To compare the electrical characteristics of HT-RRAM under three oxygen compositions, each I–V curve obtained with a 4 V applied voltage was overlaid, as shown in Fig. 3e. At 1 V, the 1.1 sccm condition exhibited the widest current window, which can be attributed to its higher maximum current under the same set voltage. These results indicate that higher oxygen partial pressure within the RSL increases the probability of oxygen vacancy generation, resulting in a relatively higher conductivity. Such characteristics lead to an expanded current window range, suggesting that oxygen partial pressure directly impacts the size of the current window in the switching layer.
Lastly, the scalability effects of the HT-RRAM device were assessed by measuring cells with four distinct sizes: 2.5 μm × 2.5 μm, 5 μm × 5 μm, 10 μm × 10 μm, and 20 μm × 20 μm. This approach allowed for a comparative analysis of the devices performance across varying cell areas, providing insights into how scaling impacts the electrical characteristics of non-filamentary RRAM. All devices were initially set to the HRS state, and a 4 V bias was applied to the TE to switch them to the LRS state. Under the same bias conditions, larger cell areas exhibited higher current levels. Fig. 3f presents box charts showing the current densities of LRS and HRS states measured from 10 devices per each cell size. The current density was calculated by dividing the current measured at a 1 V read voltage by the respective cell area. The box charts reveal that current density is nearly unaffected by cell size, demonstrating a key characteristic of non-filamentary RRAM devices. Unlike filamentary RRAM devices, where current flows through highly localized conductive filaments, non-filamentary devices exhibit uniform current flow across the entire cell area, resulting in consistent current density. This uniformity highlights a significant advantage for high-density integration: even with a reduction in device size, the electrical characteristics remain consistent, making non-filamentary devices ideal for array fabrication and miniaturization.
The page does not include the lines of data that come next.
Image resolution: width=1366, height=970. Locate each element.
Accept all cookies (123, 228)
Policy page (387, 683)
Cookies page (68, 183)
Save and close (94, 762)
Synaptic devices intended for application in crossbar arrays benefit from enhanced multi-level functionality when the current window is wider within the same switching voltage range. To meet these requirements, we aimed to implement an array using the 1.1 sccm HT-RRAM, which demonstrated a larger current window under these conditions. Initially, the multi-level characteristics of the 1.1 sccm HT-RRAM were evaluated. Based on the switching voltages identified in the I–V characteristics, ISPP (incremental step pulse programming) was applied within a range that avoids hard breakdown. Set pulses, starting at 3 V and increasing in 25 mV increments up to 4.3 V, and reset pulses, starting at −1 V and decreasing in 50 mV increments down to −2.5 V, were sequentially applied to the device in its initial state. Between each pulse, a read pulse of 1 V was applied, and the resulting current values were recorded and presented in Fig. 4a. The width of all pulses was set to 30 ms.
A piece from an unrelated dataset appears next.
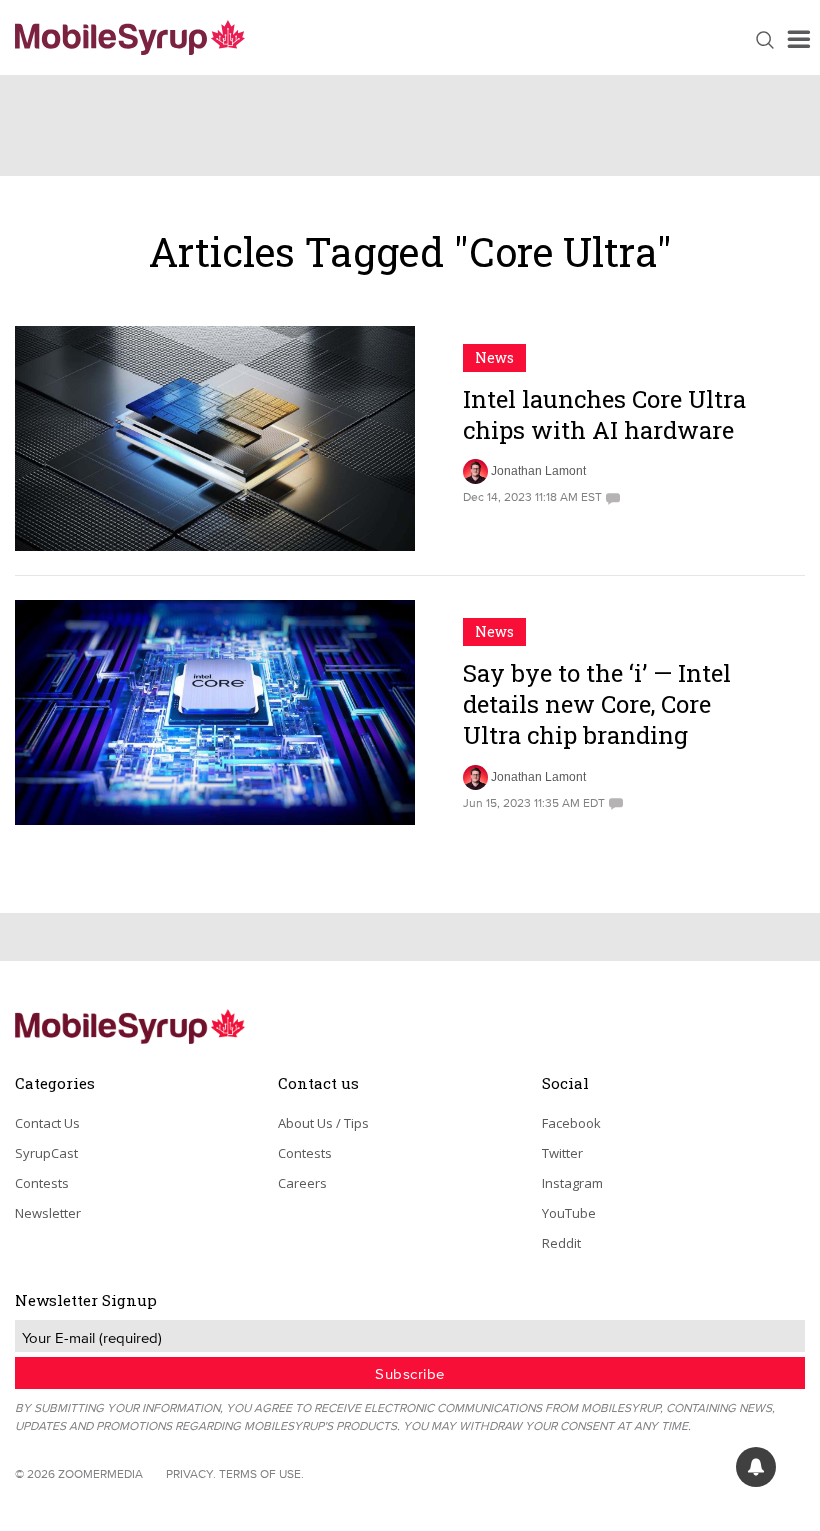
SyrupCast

The results of three cycles revealed a repeatable current range of approximately 0 nA to 80 nA, demonstrating the potential for 3-bit weight tuning (G1 to G8) with 10 nA intervals at 1 V. In addition, the gradual current increase observed in the long-term potentiation (LTP) region suggests that it is suitable for reaching specific target states, whereas the abrupt current drop in the long-term depression (LTD) region indicates that it should be used solely for resetting the conductance state. Based on these findings Fig. 4b presents the cumulative probability of each tuned state using the incremental step pulse verification algorithm (ISPVA). Conductance was also measured at a 1 V read voltage, and the results include data from 50 devices for each state. Notably, 94% of the total weights were tuned with an error margin of 2 nS, while the remaining values were tuned within a 4 nS error margin. These error margins are well within the acceptable range, given the target weight interval of 10 nS. This indicates that the device can be quantized and programmed as a 3-bit weight in a 24 × 24 array configuration.
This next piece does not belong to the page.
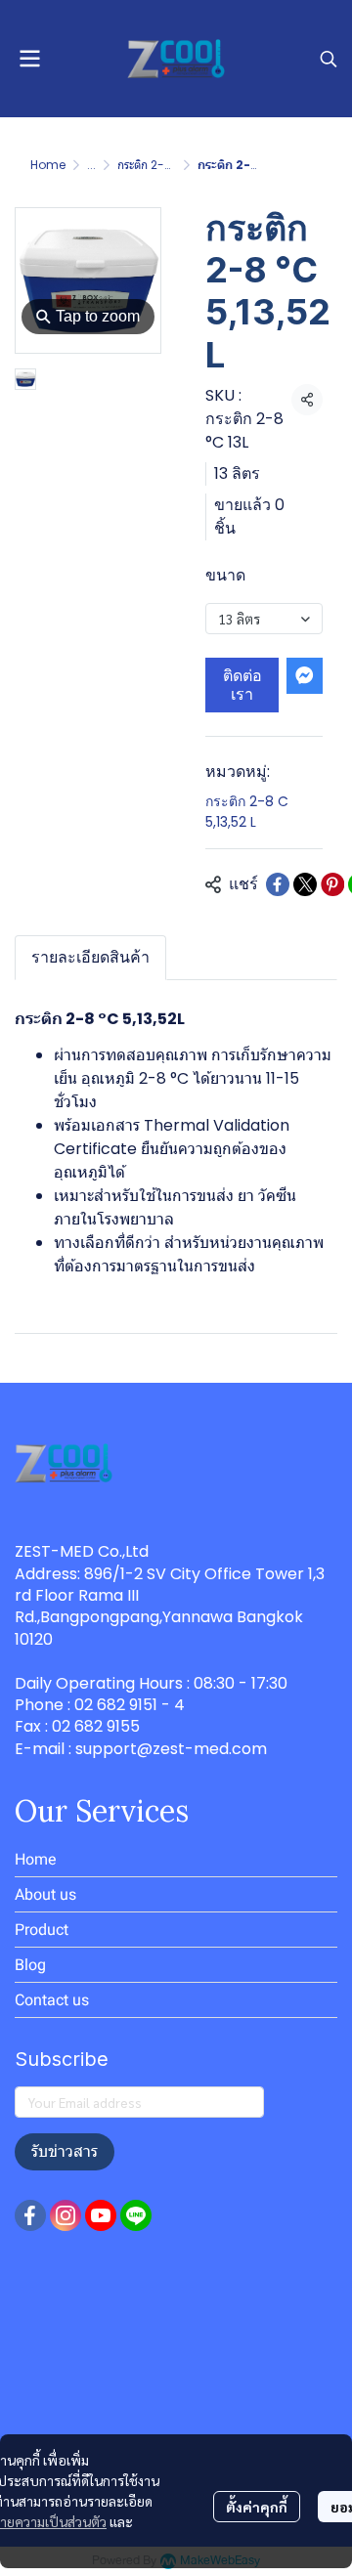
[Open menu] (29, 58)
Element | Value | Description |
---|---|---|
Rs | 51 × 105·exp[−(abs(VArea1) − 2.52)/0.35] Ω | Non-linear switch resistance |
Ri | 87 × 102·exp[−(abs(VArea2) − 4.52)/0.485] Ω | Non-linear insulator resistance |
RC | 100 Ω | Contact resistance |
Cs | 0.1 fF | Switch Capacitance |
Ci | 0.1 fF | Insulator Capacitance |
S1–Sn | VT (threshold voltage): 0.85–1.55 V | Switch resistances (HRS to LRS) |
VH (hysteresis voltage): 2.4 V | ||
RON (on resistance): 30 kΩ–62 MΩ | ||
ROFF (off resistance): 1012 Ω |
Results from DC sweep simulation demonstrate that the compact model exhibited a gradual set behavior during a voltage sweep from 0 V to 4.2 V, while reset behavior occurred during a sweep down to −1.6 V. To further evaluate the feasibility of implementing multi-level capability, an ISPP simulation was conducted. In this simulation, set pulses were sequentially applied starting at 3 V and increasing in 25 mV increments up to 4.2 V. Subsequently, reset pulses were applied, starting at −1 V and decreasing in 50 mV increments down to −1.6 V, effectively replicating the actual measurement scheme. Fig. 5b presents the current values read at a 1 V pulse between each programming pulse. The pulse width was set to 2 ms. Over three cycles, the current values were observed to consistently range from approximately 0 nA to 80 nA. This behavior closely matches that of the actual device, confirming its potential for 3-bit weight tuning (G1 to G8) with 10 nA intervals at 1 V. These results indicate that the compact model was designed successfully to operate in a way closely aligned with the behavior of the actual device.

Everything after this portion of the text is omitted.